Карпентер завороженно наблюдал за его воздвижением. Часто появлялся и сам Рен, теперь старик, но все еще храбро позволявший рабочим поднимать себя в люльке под свод, чтобы проинспектировать строительство. Карпентера особенно захватило то, что колоссальное сооружение оказалось не одним куполом, а тремя. Если смотреть снизу, то между сводчатым потолком и крышей с металлическим покрытием, которая в действительности вздымалась на пятьдесят футов выше, находился не то чтобы точно купол, но массивный кирпичный конус, сильно похожий на обжиговую печь.
Однажды Рен объяснил ему:
– Это для поддержки фонаря, да и все остальное скрепляет.
Через неделю, усадив к себе в люльку перепуганного резчика, он поднял его на подмостки крыши и посвятил в некоторые секреты.
– Вокруг основания купола, – объяснил архитектор, – пущена огромная двойная цепь. Это дополнительная страховка, чтобы стены не разошлись под нагрузкой. Затем я обложил весь внутренний конус камнями и железными цепями, которые все стягивают, как обручи бочку. Все должно быть очень прочно, – добавил он с долей печали. – Я хотел сделать наружную крышу медной, но меня заставили взять свинец. Сэкономили тысячу фунтов, да только нагрузка возросла на шестьсот тонн.
В основании купола снаружи и изнутри были сделаны галереи; теперь, когда огромное здание завершили, смельчаки могли подняться по лестнице на самый верх башни. С галереи открывался великолепный вид, и Обиджойфулу – спасибо Рену и Гринлингу Гиббонсу – сегодня было даровано разрешение туда подняться. Весьма гордый собой, он достиг вершины Ладгейт-Хилла и направился к грандиозному западному портику с огромными колоннами.
Он улыбнулся, но вовсе не удивился, когда дети замешкались перед дверью. В каком-то смысле он был доволен.
Гидеон и Марта: любимые внуки из семерых. Он часто представлял, как гордились бы тезки, увидев эти серьезные лица и мрачноватые глаза, познав их кроткий, но решительный нрав. Они тоже были воспитаны в строгом пуританском духе. Коль скоро после 1688 года установилась веротерпимость, диссентеры, как называли теперь всех протестантов вне Англиканской церкви, зажили припеваючи. В Англии уже действовало свыше двух тысяч молельных домов, и Лондон был, разумеется, главным их средоточием. Нынче пуритане редко носили высокие шляпы и одевались в черное, однако по воскресеньям сотни благочестивых граждан в одеждах простых, серых и бурых, стекались послушать пасторские проповеди.

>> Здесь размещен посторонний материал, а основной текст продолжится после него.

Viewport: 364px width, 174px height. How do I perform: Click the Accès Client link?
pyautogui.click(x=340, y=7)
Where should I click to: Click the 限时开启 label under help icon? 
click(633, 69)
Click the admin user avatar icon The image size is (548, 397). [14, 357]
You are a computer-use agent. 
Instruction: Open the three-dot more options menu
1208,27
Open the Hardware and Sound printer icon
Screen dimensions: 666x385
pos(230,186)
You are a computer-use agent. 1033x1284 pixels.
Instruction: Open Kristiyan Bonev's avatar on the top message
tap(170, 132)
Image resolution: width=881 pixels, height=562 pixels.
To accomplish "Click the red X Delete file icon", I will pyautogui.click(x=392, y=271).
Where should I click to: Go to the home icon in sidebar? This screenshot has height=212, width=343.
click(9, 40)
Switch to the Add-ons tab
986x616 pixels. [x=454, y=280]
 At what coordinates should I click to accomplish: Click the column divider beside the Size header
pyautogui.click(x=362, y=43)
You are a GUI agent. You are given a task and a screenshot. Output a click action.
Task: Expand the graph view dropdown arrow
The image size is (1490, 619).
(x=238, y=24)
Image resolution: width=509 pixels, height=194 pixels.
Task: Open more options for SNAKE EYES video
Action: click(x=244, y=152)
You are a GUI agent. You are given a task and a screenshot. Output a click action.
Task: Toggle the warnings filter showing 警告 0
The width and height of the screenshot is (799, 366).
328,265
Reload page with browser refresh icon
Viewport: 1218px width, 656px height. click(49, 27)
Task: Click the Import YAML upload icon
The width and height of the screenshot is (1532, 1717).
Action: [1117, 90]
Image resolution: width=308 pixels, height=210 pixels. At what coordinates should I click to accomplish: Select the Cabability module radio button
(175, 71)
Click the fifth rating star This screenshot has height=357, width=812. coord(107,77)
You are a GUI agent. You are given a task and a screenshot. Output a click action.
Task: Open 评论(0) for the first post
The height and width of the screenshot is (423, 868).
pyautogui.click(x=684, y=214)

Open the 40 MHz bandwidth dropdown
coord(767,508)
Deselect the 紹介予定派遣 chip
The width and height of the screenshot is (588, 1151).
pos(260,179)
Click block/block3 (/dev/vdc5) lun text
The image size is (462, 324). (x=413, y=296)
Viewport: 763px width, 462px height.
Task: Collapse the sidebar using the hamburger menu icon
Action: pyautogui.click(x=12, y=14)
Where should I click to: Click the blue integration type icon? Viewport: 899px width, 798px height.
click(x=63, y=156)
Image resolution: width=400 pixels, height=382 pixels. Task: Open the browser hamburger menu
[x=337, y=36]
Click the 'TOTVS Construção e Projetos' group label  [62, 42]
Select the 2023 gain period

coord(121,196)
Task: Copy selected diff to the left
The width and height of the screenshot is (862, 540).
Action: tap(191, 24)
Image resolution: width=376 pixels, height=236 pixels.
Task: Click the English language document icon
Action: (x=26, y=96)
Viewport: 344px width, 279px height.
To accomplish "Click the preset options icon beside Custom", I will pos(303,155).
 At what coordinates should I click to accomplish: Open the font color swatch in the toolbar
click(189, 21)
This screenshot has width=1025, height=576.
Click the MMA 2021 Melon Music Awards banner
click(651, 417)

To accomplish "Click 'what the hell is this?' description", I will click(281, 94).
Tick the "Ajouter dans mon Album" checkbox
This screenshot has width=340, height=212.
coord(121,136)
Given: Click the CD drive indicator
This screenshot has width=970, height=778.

Суровые законы о нравственности времен Содружества могли кануть в прошлое, но каждый ребенок в этих конгрегациях знал, что украшения грешны, мирские удовольствия порочны, а прелюбодеяние, пьянство, азартные игры прикуют к ним осуждающие взгляды всей общины. Пуритане лишились власти, но их общественное сознание продолжало быть действенной силой в Англии, а те диссентеры, которые считали долгом участвовать в государственной деятельности, формально принимали англиканство.
– Я причастил пятерых праведных диссентеров, – сказал однажды Карпентеру Мередит. – Я все понимаю, а они понимают, что я понимаю. И меня это не заботит. Мы всего-навсего обходим негодный закон.